All in all, everything a Member has done in the process of taking safeguard measures should be notified to the Council for Trade in Goods.

Provisions for developing countries:

No safeguard action will be taken against a product originating in a developing country Member as long as its share of imports of the product in the importing country concerned does not exceed 3%.

If several developing country Members are exporting the product to this particular Member country and their individual shares are less than 3% each, safeguard measures will not be taken against the product concerned from these developing country Members so long as their shares collectively account for not more than 9% of the total import of the product in the importing Member country proposing to take safeguard measures.

Special safeguard provisions: There are special safeguard measures in the Agreement on Agriculture and Textiles.

Summary: A safeguard measure is an import restriction which can be adopted in emergency circumstances, when imports have increased in such quantities and conditions that they are the cause of serious injury or threat of such injury to a domestic industry producing a like or directly competing product. An agreement on safeguards, setting out conditions and criteria for these actions, is one of the multilateral trade Agreements. Measures affecting prices, i.e., tariffs, are preferable to quantitative restrictions. However, quantitative restrictions can be applied as safeguard measures in specific cases.

In case of emergency, the importing Member will be free to suspend the obligation or withdraw or modify the concession provided it fulfills certain requirements, i.e.
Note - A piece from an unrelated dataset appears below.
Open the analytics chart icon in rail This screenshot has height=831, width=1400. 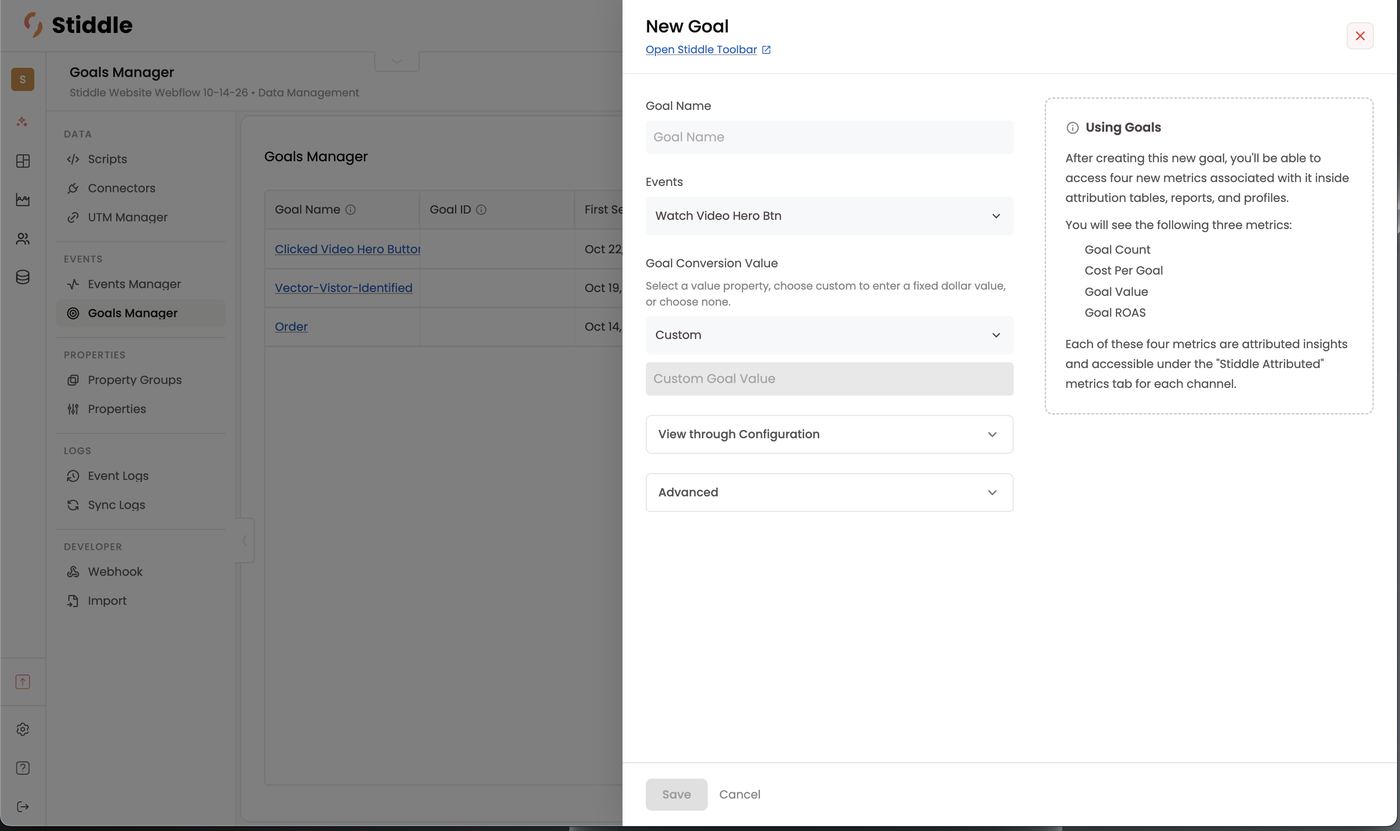pos(23,200)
The suspension of the obligation, or the withdrawal or modification of the concession, shall be temporary, that is, “…to the extent and for such time as may be necessary to prevent or remedy such injury…”.

Action can only be taken after written notification and opportunity for consultation with the WTO (in practice, with its Committee on Safeguards) and with the countries having a substantial interest as exporters of the product concerned. In critical circumstances, where delay would cause damage difficult to repair, action can be taken provisionally without prior consultation, on condition that consultation take place immediately afterwards.

If no agreement is reached during consultations, the Member proposing the action shall be free to do so, and the affected Member or Members shall also be free to suspend the application of substantially equivalent concessions or other obligations under the Agreement to the trade of the party taking the action. The suspension of substantially equivalent concessions or other obligations has to be notified previously to the WTO, and not be disapproved by it.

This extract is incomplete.